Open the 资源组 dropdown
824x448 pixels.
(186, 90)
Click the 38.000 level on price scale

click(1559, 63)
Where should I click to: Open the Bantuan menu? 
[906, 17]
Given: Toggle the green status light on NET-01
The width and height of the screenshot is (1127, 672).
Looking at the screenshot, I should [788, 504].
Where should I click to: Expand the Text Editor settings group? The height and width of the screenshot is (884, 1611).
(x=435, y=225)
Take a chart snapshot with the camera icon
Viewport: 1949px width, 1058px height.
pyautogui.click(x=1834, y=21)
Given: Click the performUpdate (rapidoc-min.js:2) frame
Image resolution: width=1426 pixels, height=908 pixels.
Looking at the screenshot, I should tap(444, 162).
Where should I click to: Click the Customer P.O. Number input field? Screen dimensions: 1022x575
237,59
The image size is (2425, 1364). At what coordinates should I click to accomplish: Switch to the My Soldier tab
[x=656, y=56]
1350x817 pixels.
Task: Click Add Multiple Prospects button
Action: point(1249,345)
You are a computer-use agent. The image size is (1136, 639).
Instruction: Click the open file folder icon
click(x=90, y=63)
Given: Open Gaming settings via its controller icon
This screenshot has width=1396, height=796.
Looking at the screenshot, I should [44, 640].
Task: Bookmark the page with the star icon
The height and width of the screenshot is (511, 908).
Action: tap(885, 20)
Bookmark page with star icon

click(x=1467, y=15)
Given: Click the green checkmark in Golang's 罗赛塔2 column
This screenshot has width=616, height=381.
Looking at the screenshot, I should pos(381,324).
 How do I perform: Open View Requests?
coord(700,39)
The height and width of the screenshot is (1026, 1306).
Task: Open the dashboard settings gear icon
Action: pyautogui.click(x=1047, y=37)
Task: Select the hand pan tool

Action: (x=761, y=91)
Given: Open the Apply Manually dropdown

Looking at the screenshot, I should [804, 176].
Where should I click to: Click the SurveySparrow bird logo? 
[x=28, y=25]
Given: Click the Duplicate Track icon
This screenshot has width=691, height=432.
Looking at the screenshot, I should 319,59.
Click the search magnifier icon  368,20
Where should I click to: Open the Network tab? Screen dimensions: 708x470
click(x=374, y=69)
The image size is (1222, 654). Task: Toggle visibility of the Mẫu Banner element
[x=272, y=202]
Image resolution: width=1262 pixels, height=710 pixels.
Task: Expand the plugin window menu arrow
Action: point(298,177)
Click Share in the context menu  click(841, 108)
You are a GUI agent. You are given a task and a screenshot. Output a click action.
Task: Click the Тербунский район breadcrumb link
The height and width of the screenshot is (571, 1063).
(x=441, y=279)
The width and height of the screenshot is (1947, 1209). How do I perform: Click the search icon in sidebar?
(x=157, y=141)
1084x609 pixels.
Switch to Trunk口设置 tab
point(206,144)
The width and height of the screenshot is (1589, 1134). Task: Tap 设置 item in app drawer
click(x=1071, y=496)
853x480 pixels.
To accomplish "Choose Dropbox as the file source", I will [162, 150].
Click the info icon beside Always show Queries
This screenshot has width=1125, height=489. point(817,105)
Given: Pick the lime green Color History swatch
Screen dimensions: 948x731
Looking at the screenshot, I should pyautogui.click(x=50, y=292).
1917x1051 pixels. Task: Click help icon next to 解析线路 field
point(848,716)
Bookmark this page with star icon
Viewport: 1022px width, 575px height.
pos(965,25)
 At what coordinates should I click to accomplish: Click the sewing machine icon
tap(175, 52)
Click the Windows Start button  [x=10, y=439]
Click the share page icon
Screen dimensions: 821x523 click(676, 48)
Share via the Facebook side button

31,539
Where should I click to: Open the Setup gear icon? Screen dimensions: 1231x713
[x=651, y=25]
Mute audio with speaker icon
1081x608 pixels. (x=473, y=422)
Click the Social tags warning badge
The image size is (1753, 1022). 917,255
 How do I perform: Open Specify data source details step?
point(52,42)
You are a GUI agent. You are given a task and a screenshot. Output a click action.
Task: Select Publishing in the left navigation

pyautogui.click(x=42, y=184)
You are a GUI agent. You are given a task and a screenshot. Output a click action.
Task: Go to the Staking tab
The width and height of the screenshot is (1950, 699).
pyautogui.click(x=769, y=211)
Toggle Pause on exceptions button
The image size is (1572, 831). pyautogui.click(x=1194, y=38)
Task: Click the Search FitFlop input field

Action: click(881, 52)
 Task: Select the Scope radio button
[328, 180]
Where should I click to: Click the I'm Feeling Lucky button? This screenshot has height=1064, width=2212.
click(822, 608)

────

-- Task statement --
Print every line of the material above exactly.

-- Response area --
Open the 资源组 dropdown
824x448 pixels.
(186, 90)
Click the 38.000 level on price scale

click(1559, 63)
Where should I click to: Open the Bantuan menu? 
[906, 17]
Given: Toggle the green status light on NET-01
The width and height of the screenshot is (1127, 672).
Looking at the screenshot, I should [788, 504].
Where should I click to: Expand the Text Editor settings group? The height and width of the screenshot is (884, 1611).
(x=435, y=225)
Take a chart snapshot with the camera icon
Viewport: 1949px width, 1058px height.
pyautogui.click(x=1834, y=21)
Given: Click the performUpdate (rapidoc-min.js:2) frame
Image resolution: width=1426 pixels, height=908 pixels.
Looking at the screenshot, I should tap(444, 162).
Where should I click to: Click the Customer P.O. Number input field? Screen dimensions: 1022x575
237,59
The image size is (2425, 1364). At what coordinates should I click to accomplish: Switch to the My Soldier tab
[x=656, y=56]
1350x817 pixels.
Task: Click Add Multiple Prospects button
Action: point(1249,345)
You are a computer-use agent. The image size is (1136, 639).
Instruction: Click the open file folder icon
click(x=90, y=63)
Given: Open Gaming settings via its controller icon
This screenshot has width=1396, height=796.
Looking at the screenshot, I should [44, 640].
Task: Bookmark the page with the star icon
The height and width of the screenshot is (511, 908).
Action: tap(885, 20)
Bookmark page with star icon

click(x=1467, y=15)
Given: Click the green checkmark in Golang's 罗赛塔2 column
This screenshot has width=616, height=381.
Looking at the screenshot, I should pos(381,324).
 How do I perform: Open View Requests?
coord(700,39)
The height and width of the screenshot is (1026, 1306).
Task: Open the dashboard settings gear icon
Action: pyautogui.click(x=1047, y=37)
Task: Select the hand pan tool

Action: (x=761, y=91)
Given: Open the Apply Manually dropdown

Looking at the screenshot, I should [804, 176].
Where should I click to: Click the SurveySparrow bird logo? 
[x=28, y=25]
Given: Click the Duplicate Track icon
This screenshot has width=691, height=432.
Looking at the screenshot, I should 319,59.
Click the search magnifier icon  368,20
Where should I click to: Open the Network tab? Screen dimensions: 708x470
click(x=374, y=69)
The image size is (1222, 654). Task: Toggle visibility of the Mẫu Banner element
[x=272, y=202]
Image resolution: width=1262 pixels, height=710 pixels.
Task: Expand the plugin window menu arrow
Action: point(298,177)
Click Share in the context menu  click(841, 108)
You are a GUI agent. You are given a task and a screenshot. Output a click action.
Task: Click the Тербунский район breadcrumb link
The height and width of the screenshot is (571, 1063).
(x=441, y=279)
The width and height of the screenshot is (1947, 1209). How do I perform: Click the search icon in sidebar?
(x=157, y=141)
1084x609 pixels.
Switch to Trunk口设置 tab
point(206,144)
The width and height of the screenshot is (1589, 1134). Task: Tap 设置 item in app drawer
click(x=1071, y=496)
853x480 pixels.
To accomplish "Choose Dropbox as the file source", I will [162, 150].
Click the info icon beside Always show Queries
This screenshot has width=1125, height=489. point(817,105)
Given: Pick the lime green Color History swatch
Screen dimensions: 948x731
Looking at the screenshot, I should pyautogui.click(x=50, y=292).
1917x1051 pixels. Task: Click help icon next to 解析线路 field
point(848,716)
Bookmark this page with star icon
Viewport: 1022px width, 575px height.
pos(965,25)
 At what coordinates should I click to accomplish: Click the sewing machine icon
tap(175, 52)
Click the Windows Start button  [x=10, y=439]
Click the share page icon
Screen dimensions: 821x523 click(676, 48)
Share via the Facebook side button

31,539
Where should I click to: Open the Setup gear icon? Screen dimensions: 1231x713
[x=651, y=25]
Mute audio with speaker icon
1081x608 pixels. (x=473, y=422)
Click the Social tags warning badge
The image size is (1753, 1022). 917,255
 How do I perform: Open Specify data source details step?
point(52,42)
You are a GUI agent. You are given a task and a screenshot. Output a click action.
Task: Select Publishing in the left navigation

pyautogui.click(x=42, y=184)
You are a GUI agent. You are given a task and a screenshot. Output a click action.
Task: Go to the Staking tab
The width and height of the screenshot is (1950, 699).
pyautogui.click(x=769, y=211)
Toggle Pause on exceptions button
The image size is (1572, 831). pyautogui.click(x=1194, y=38)
Task: Click the Search FitFlop input field

Action: click(881, 52)
 Task: Select the Scope radio button
[328, 180]
Where should I click to: Click the I'm Feeling Lucky button? This screenshot has height=1064, width=2212.
click(822, 608)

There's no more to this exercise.